* _Supplied passage_
☆ ☆ ☆ ☆ ☆

Preston Smith's Corner

What is “green” product development?

January 2006 Quick Tip

We are slowly realizing that many of the Earth’s resources are finite, and, in the end, things must balance. This has big implications for product development, which often depends on proliferation.

According to Jacquelyn Ottman, a pioneer in the field, “‘Green’ product development, also known as design-for-environment or eco-design, is about minimizing impacts upon the environment at every stage of a product’s life, from concept, design, raw materials and production, through to distribution, marketing, use, and disposal/recycling.”

You can determine the “greenness” of a product by using a tool called life cycle assessment (LCA), which helps measure the impact of a product on the environment.

The following four design strategies will generally reduce environmental impacts:


  • Design for Recycling: Save money or new raw materials and meet customer demands for waste disposal and recycled content; even exploit a new design aesthetic by using recycled materials in designs.
  • Reduce Toxicity: Impacts to air, land, and water can affect humans and animals. Reducing them can also save money, reduce liability, improve marketability, and accelerate development by eliminating legal hurdles. For instance, Nike has eliminated PVC from its footwear.
  • Energy and Fuel Efficiency: Reduce electricity generation, the single largest source of air pollution and greenhouse gas emissions in the U.S., and protect against rising energy prices by using energy-efficient technologies. Toyota’s hybrid Prius wins in fuel efficiency while setting new standards for responsible cars.
  • Provide a Service Alternative to Physical Products: The iPod, with its downloadable tunes, replaces physical CDs; consumers do not need physical products, just the service a product provides.

☆ ☆ ☆ ☆ ☆

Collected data

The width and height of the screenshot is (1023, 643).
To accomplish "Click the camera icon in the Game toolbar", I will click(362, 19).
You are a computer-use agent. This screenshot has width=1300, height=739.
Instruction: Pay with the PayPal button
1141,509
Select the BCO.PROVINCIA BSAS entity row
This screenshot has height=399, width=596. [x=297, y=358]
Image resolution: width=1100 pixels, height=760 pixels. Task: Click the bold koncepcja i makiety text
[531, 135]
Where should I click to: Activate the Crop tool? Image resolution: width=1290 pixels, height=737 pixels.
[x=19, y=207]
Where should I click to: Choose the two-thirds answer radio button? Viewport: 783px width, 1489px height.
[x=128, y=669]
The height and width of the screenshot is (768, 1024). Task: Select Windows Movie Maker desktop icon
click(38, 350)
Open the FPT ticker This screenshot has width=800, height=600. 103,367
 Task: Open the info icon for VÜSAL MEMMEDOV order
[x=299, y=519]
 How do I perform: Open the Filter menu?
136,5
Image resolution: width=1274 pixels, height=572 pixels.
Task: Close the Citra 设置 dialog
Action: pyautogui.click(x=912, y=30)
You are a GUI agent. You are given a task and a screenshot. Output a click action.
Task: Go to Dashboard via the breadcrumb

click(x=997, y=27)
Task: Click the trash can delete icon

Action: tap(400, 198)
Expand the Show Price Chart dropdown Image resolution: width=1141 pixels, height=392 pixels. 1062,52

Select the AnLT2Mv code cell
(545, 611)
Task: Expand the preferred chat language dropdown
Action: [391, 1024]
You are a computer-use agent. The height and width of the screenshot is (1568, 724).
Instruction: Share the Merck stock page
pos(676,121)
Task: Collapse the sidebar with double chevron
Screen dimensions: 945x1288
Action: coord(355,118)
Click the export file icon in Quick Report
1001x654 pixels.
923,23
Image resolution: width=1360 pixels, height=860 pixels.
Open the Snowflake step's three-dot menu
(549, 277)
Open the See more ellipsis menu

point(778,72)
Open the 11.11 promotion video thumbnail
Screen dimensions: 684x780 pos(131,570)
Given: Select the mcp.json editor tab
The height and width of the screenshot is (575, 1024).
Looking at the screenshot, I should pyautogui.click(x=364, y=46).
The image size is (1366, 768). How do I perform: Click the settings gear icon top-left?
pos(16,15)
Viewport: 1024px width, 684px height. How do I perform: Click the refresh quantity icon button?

☆ ☆ ☆ ☆ ☆

* _Task instructions_
Set down the stretch of the text on green product development from "We are slowly" through "depends on proliferation.", word for word. The records play no part in this work.

* _Completed task_
We are slowly realizing that many of the Earth’s resources are finite, and, in the end, things must balance. This has big implications for product development, which often depends on proliferation.